Work instructions:
Every entry needs to be repeated exactly, with nothing left out.

Data to process:
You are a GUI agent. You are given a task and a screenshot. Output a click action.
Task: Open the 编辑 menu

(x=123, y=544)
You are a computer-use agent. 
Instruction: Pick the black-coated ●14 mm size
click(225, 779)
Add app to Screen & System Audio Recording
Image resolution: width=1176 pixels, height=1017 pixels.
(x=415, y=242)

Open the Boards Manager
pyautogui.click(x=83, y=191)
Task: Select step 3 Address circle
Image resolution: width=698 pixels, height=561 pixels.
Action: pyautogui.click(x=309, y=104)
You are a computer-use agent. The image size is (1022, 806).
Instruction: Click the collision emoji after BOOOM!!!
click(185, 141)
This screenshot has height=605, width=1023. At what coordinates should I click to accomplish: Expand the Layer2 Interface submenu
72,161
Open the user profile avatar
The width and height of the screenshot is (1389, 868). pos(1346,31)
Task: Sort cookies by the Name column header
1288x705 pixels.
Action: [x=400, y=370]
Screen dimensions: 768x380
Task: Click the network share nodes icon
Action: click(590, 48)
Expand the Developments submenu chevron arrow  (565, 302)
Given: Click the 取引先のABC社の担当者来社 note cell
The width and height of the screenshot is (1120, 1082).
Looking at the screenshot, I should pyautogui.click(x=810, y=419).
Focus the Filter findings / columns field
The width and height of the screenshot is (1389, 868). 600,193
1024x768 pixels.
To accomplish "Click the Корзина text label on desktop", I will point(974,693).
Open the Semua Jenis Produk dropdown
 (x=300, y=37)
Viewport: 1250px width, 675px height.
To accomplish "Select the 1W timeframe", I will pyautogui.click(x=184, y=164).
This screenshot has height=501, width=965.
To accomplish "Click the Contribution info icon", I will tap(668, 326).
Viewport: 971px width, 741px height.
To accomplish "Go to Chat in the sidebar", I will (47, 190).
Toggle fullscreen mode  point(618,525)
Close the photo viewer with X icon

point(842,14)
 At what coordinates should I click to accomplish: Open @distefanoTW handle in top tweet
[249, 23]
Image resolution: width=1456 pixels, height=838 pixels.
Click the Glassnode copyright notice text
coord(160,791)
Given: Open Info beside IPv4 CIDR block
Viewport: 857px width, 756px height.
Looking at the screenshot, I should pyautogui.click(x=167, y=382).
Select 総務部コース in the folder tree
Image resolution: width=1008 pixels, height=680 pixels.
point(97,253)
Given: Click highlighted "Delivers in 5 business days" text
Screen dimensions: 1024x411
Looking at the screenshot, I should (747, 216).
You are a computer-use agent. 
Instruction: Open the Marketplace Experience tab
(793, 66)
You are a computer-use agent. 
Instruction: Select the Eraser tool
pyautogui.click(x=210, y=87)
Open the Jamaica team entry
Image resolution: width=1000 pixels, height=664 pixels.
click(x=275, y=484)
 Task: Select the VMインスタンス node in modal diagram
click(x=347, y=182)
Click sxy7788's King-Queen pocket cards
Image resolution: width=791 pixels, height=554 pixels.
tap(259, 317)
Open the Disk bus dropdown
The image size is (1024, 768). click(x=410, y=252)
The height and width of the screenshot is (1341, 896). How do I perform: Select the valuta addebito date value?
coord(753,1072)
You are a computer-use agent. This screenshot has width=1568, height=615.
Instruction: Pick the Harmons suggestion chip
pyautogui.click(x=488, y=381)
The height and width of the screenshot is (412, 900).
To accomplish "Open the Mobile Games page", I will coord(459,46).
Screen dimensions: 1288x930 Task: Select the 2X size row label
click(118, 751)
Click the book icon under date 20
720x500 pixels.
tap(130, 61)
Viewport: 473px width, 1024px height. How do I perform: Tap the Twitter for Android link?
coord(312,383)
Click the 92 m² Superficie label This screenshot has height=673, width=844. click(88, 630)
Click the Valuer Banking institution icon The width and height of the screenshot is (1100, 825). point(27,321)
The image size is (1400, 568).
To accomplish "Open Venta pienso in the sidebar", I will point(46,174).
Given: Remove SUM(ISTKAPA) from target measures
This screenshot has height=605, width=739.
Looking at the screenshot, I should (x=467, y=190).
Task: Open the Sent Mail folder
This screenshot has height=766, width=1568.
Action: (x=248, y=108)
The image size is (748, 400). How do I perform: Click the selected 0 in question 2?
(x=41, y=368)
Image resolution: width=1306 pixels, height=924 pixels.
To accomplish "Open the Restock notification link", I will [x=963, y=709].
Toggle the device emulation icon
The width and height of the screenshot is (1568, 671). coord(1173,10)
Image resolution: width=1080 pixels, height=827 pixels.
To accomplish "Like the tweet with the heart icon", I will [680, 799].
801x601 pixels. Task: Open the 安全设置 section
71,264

Completed task:
You are a GUI agent. You are given a task and a screenshot. Output a click action.
Task: Open the 编辑 menu

(x=123, y=544)
You are a computer-use agent. 
Instruction: Pick the black-coated ●14 mm size
click(225, 779)
Add app to Screen & System Audio Recording
Image resolution: width=1176 pixels, height=1017 pixels.
(x=415, y=242)

Open the Boards Manager
pyautogui.click(x=83, y=191)
Task: Select step 3 Address circle
Image resolution: width=698 pixels, height=561 pixels.
Action: pyautogui.click(x=309, y=104)
You are a computer-use agent. The image size is (1022, 806).
Instruction: Click the collision emoji after BOOOM!!!
click(185, 141)
This screenshot has height=605, width=1023. At what coordinates should I click to accomplish: Expand the Layer2 Interface submenu
72,161
Open the user profile avatar
The width and height of the screenshot is (1389, 868). pos(1346,31)
Task: Sort cookies by the Name column header
1288x705 pixels.
Action: [x=400, y=370]
Screen dimensions: 768x380
Task: Click the network share nodes icon
Action: click(590, 48)
Expand the Developments submenu chevron arrow  (565, 302)
Given: Click the 取引先のABC社の担当者来社 note cell
The width and height of the screenshot is (1120, 1082).
Looking at the screenshot, I should pyautogui.click(x=810, y=419).
Focus the Filter findings / columns field
The width and height of the screenshot is (1389, 868). 600,193
1024x768 pixels.
To accomplish "Click the Корзина text label on desktop", I will point(974,693).
Open the Semua Jenis Produk dropdown
 (x=300, y=37)
Viewport: 1250px width, 675px height.
To accomplish "Select the 1W timeframe", I will pyautogui.click(x=184, y=164).
This screenshot has height=501, width=965.
To accomplish "Click the Contribution info icon", I will tap(668, 326).
Viewport: 971px width, 741px height.
To accomplish "Go to Chat in the sidebar", I will (47, 190).
Toggle fullscreen mode  point(618,525)
Close the photo viewer with X icon

point(842,14)
 At what coordinates should I click to accomplish: Open @distefanoTW handle in top tweet
[249, 23]
Image resolution: width=1456 pixels, height=838 pixels.
Click the Glassnode copyright notice text
coord(160,791)
Given: Open Info beside IPv4 CIDR block
Viewport: 857px width, 756px height.
Looking at the screenshot, I should pyautogui.click(x=167, y=382).
Select 総務部コース in the folder tree
Image resolution: width=1008 pixels, height=680 pixels.
point(97,253)
Given: Click highlighted "Delivers in 5 business days" text
Screen dimensions: 1024x411
Looking at the screenshot, I should (747, 216).
You are a computer-use agent. 
Instruction: Open the Marketplace Experience tab
(793, 66)
You are a computer-use agent. 
Instruction: Select the Eraser tool
pyautogui.click(x=210, y=87)
Open the Jamaica team entry
Image resolution: width=1000 pixels, height=664 pixels.
click(x=275, y=484)
 Task: Select the VMインスタンス node in modal diagram
click(x=347, y=182)
Click sxy7788's King-Queen pocket cards
Image resolution: width=791 pixels, height=554 pixels.
tap(259, 317)
Open the Disk bus dropdown
The image size is (1024, 768). click(x=410, y=252)
The height and width of the screenshot is (1341, 896). How do I perform: Select the valuta addebito date value?
coord(753,1072)
You are a computer-use agent. This screenshot has width=1568, height=615.
Instruction: Pick the Harmons suggestion chip
pyautogui.click(x=488, y=381)
The height and width of the screenshot is (412, 900).
To accomplish "Open the Mobile Games page", I will coord(459,46).
Screen dimensions: 1288x930 Task: Select the 2X size row label
click(118, 751)
Click the book icon under date 20
720x500 pixels.
tap(130, 61)
Viewport: 473px width, 1024px height. How do I perform: Tap the Twitter for Android link?
coord(312,383)
Click the 92 m² Superficie label This screenshot has height=673, width=844. click(88, 630)
Click the Valuer Banking institution icon The width and height of the screenshot is (1100, 825). point(27,321)
The image size is (1400, 568).
To accomplish "Open Venta pienso in the sidebar", I will point(46,174).
Given: Remove SUM(ISTKAPA) from target measures
This screenshot has height=605, width=739.
Looking at the screenshot, I should (x=467, y=190).
Task: Open the Sent Mail folder
This screenshot has height=766, width=1568.
Action: (x=248, y=108)
The image size is (748, 400). How do I perform: Click the selected 0 in question 2?
(x=41, y=368)
Image resolution: width=1306 pixels, height=924 pixels.
To accomplish "Open the Restock notification link", I will [x=963, y=709].
Toggle the device emulation icon
The width and height of the screenshot is (1568, 671). coord(1173,10)
Image resolution: width=1080 pixels, height=827 pixels.
To accomplish "Like the tweet with the heart icon", I will [680, 799].
801x601 pixels. Task: Open the 安全设置 section
71,264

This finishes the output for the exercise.